Natural language processing has made significant progress in the past year, but few frameworks focus directly on NLP or sequence modeling. Google Brain recently released Lingvo, a deep learning framework based on TensorFlow. Lingvo focuses on sequence-to-sequence models of language-related tasks such as machine translation, speech recognition, and speech synthesis; and significantly enhances code reuse and iteration speed. Lingvo-supported frameworks include traditional RNN sequence models, transformer models, and models that include VAE components. Lingvo is now open-sourced on GitHub.
“Lingvo is a Tensorflow framework offering a complete solution for collaborative deep learning research, with a particular focus towards sequence-to-sequence models. Lingvo models are composed of modular building blocks that are flexible and easily extensible, and experiment configurations are centralized and highly customizable. Distributed training and quantized inference are supported directly within the framework, and it contains existing implementations of a large number of utilities, helper functions, and the newest research ideas. Lingvo has been used in collaboration by dozens of researchers in more than 20 papers over the last two years”. (arXiv).
Synced invited Ni Lao, Chief Science Officer at Mosaix, to share his thoughts on Lingvo.
How would you describe Lingvo?
Google has been in the forefront of research and productionization of sequence (or sequence-to-sequence) models. Different from numerous open-source sequence models, Lingvo is a framework which helps develop new models (30 research papers cited on the Lingvo website). As Google Research Scientist Patrick Nguyen explains, “Lingvo means ‘language’ in Esperanto (the most widely spoken constructed international auxiliary language). This stems from the fact that the framework started with the infrastructure underlying our research efforts in speech and language.”
Because of the large engineering efforts originating within Google, the company developed good habits and patterns of approach in computing areas that could avoid development problems (e.g. D Sculley et al, 2015), and published the results for the public good. Lingvo represents an effective pattern for organizing deep learning R&D efforts which provides quick prototyping, reproducibility, and production readiness. “Lingvo is designed for research at scale. So that means more boilerplate, and a steeper learning curve. The payoff is researcher productivity and computational efficiency,” says Nguyen. This “boilerplate” framework is the extra code that helps organize the models and experiments performed by a myriad of researchers.

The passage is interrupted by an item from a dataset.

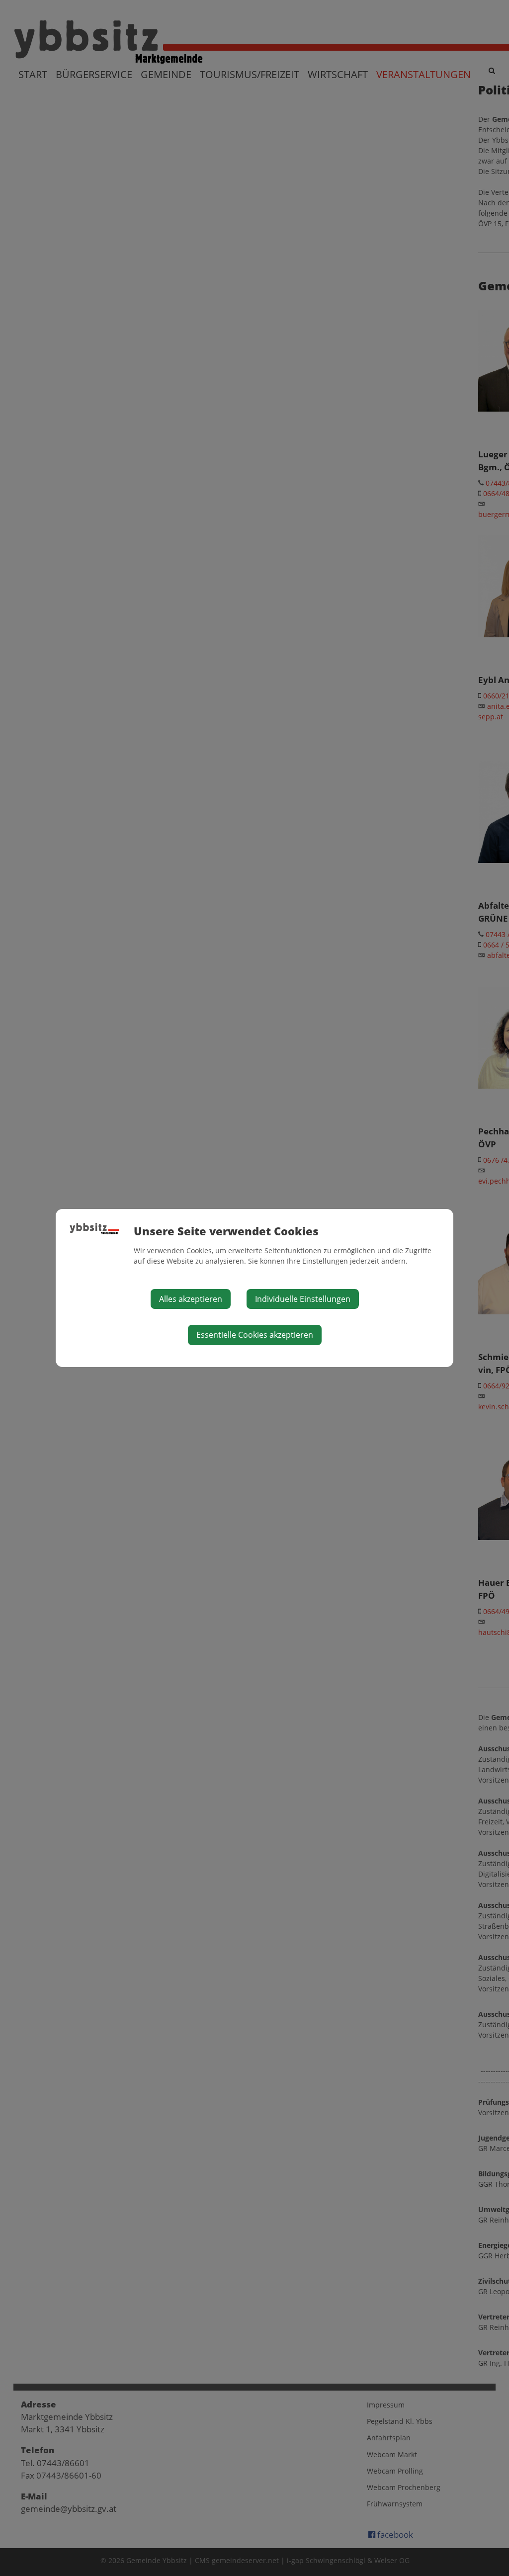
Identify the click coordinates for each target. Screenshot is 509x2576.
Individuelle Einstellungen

Why does this research matter?
The process of developing a new deep learning system is quite complicated. It involves exploring a large space of design choices involving the training data, the data processing logic, the size and type of model components, the optimization procedures, and the way to deployment. This complexity requires a framework that quickly facilitates the production of new combinations and modifications from existing experiments and documents and shares these new results. Lingvo is a workspace ready to be used by deep learning developers/researchers. Says Nguyen: “We have researchers, working on state-of-the-art products and research algorithms, basing their research off of the same codebase. This ensures that the code is battle-tested. Our collective experience is encoded in terms of good defaults and primitives (e.g. attention layers) that we have found useful over these tasks.”
What impact might this research bring to the research community?

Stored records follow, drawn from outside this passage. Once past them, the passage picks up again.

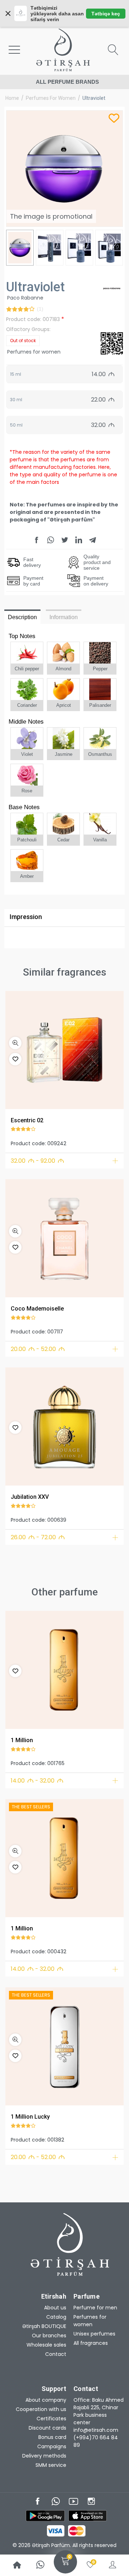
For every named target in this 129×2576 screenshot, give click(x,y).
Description (22, 617)
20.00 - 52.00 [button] (38, 1349)
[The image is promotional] (64, 1050)
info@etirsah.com (95, 2430)
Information (63, 617)
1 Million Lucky (30, 2116)
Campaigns (51, 2446)
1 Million (22, 1740)
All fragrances (90, 2343)
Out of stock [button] (23, 340)
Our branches (49, 2335)
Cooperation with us (41, 2409)
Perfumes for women (51, 98)
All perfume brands (67, 82)
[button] (15, 1043)
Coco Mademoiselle (37, 1308)
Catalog (56, 2316)
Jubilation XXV (30, 1496)
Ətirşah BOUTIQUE (44, 2326)
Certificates (51, 2418)
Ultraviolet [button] (93, 98)
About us (55, 2307)
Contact (55, 2354)
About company (45, 2400)
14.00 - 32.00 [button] (37, 1781)
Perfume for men (95, 2307)
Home (12, 98)
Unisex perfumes (94, 2333)
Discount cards (47, 2427)
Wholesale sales (46, 2344)
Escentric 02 (27, 1120)
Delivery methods (44, 2455)
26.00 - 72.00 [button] (38, 1537)
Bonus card (52, 2437)
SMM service (50, 2465)
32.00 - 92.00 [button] (37, 1161)
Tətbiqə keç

As deep learning becomes more prevalent, its R&D efforts take more resources from organizations. Lingvo provides a well thought-out framework to manage all these efforts for research labs in universities and corporations. It potentially reduces R&D costs by improving the speed of acquiring new technologies, and enables sharing components and their improvement amongst projects. I have seen people working on great ideas but not able to realize them because of the lack of discipline in experimentation. Lingvo helps to overcome that barrier.
Can you identify any bottlenecks in the research?

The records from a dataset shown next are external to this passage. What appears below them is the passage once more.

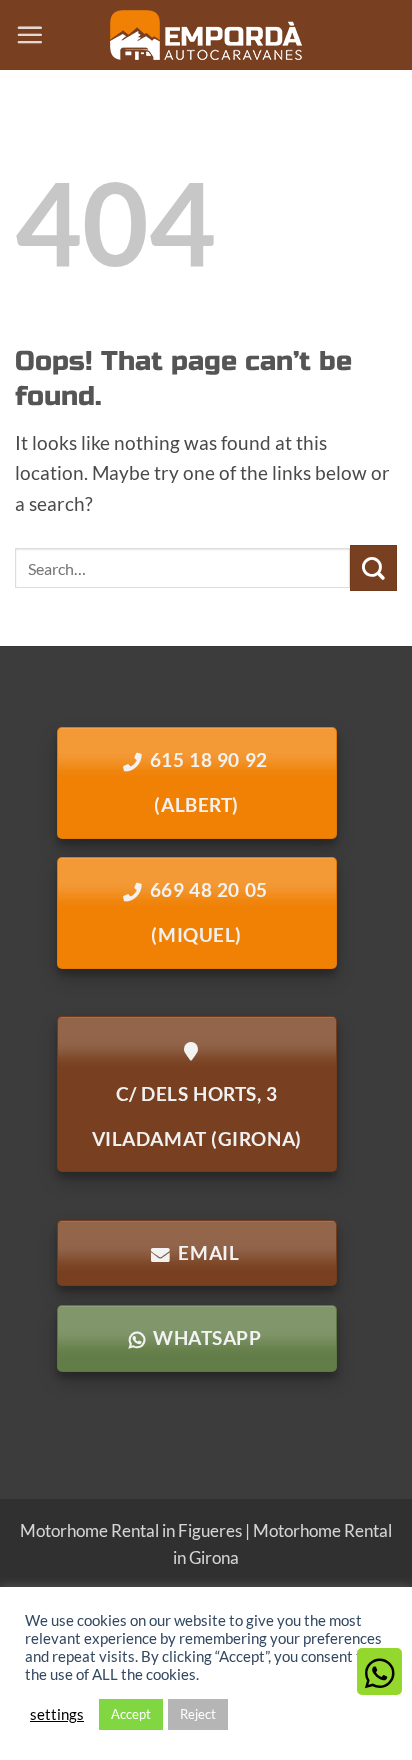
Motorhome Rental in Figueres (131, 1530)
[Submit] (373, 568)
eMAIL (208, 1253)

Currently, Lingvo assumes that everything is stored in a centralized, version-controlled system. This is only achievable within a single R&D lab. In the public domain however, data, code, training procedures, and trained models are scattered among loosely coupled version control systems, making it harder to achieve Lingvo’s design goals.
Can you predict any potential future developments related to this research?
Sharing and collaboration has been welcomed by the research and data science communities. For example, Codalab is a platform for sharing experiment setups for many research papers. Kaggle (acquired by Google in 2017) is a cloud-based workbench for sharing data, code, and analysis. For most organizations, it would be valuable to have a framework which helps integrate resources from the public domain into the private domain of a lab.
The paper Lingvo: a Modular and Scalable Framework for Sequence-to-Sequence Modeling is on arXiv.